With the sheer volume of information available online, it's time-consuming to sift through multiple websites daily. Hence the need for a streamlined approach to information aggregation and distribution.
In this tutorial, you’ll learn how to build a web scraper that scrapes articles daily from 4 different platforms, displays the results in a Next.js application, and sends daily updates on the latest articles to subscribers' email addresses using Resend.com.
Prerequisites
You'll need the following knowledge and tools:
- Node.js installed on your machine
- An Apify free account
- A Resend.com account
- A basic understanding of TypeScript or JavaScript
How to build a news aggregator with Apify
Step 1: Go to Smart Article Extractor on Apify Store
Once logged in to your Apify account, navigate to the Console → Store and search for “Smart Article Extractor.” This will show you the Actor you'll use for scraping news articles.
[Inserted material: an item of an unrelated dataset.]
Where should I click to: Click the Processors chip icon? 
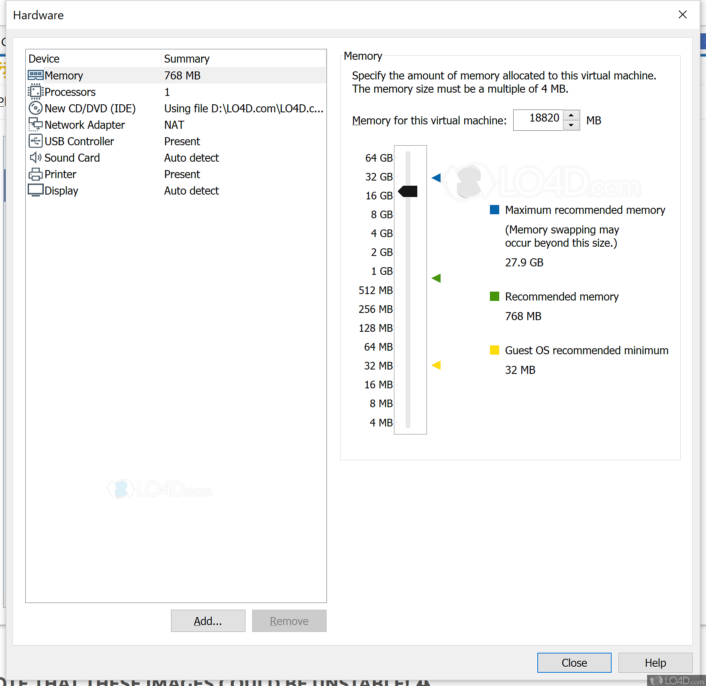click(x=35, y=91)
Step 2: Configure the Actor
On the input tabs, you can provide details on how you want the Actor to perform. Add the following URLs as websites you want to scrape in the Website/category URL section:
https://www.wired.com
https://techcrunch.com/
https://www.cnet.com/tech/
https://www.theverge.com/tech
Next, in the Article URLs section, Check Only inside domain articles
.
In the What articles would you like to extract? section, Set the Only articles for last X days
to 1. This will ensure that the extractor only scrapes data from 1 day ago.
You can also customize the Actor settings further to suit your needs.
Step 3: Start extracting articles
Click on the Save & Start
button to run the scraper to extract articles from the different websites.
After the Actor runs successfully, you'll find the data it extracted by that run and the details on how you want to display the data.
Congratulations🎉, you’ve just used an Actor on the Apify platform to scrape articles from different sources.
Step 4: Rename the dataset
In Apify Console, click on the Runs
tab, where you'll find a list of all the successful runs of the Actors you've used. To view the dataset from a successful run, click on it and go to the Storage tab to show the dataset from that run.
By default, unnamed datasets on Apify are deleted after 7 days.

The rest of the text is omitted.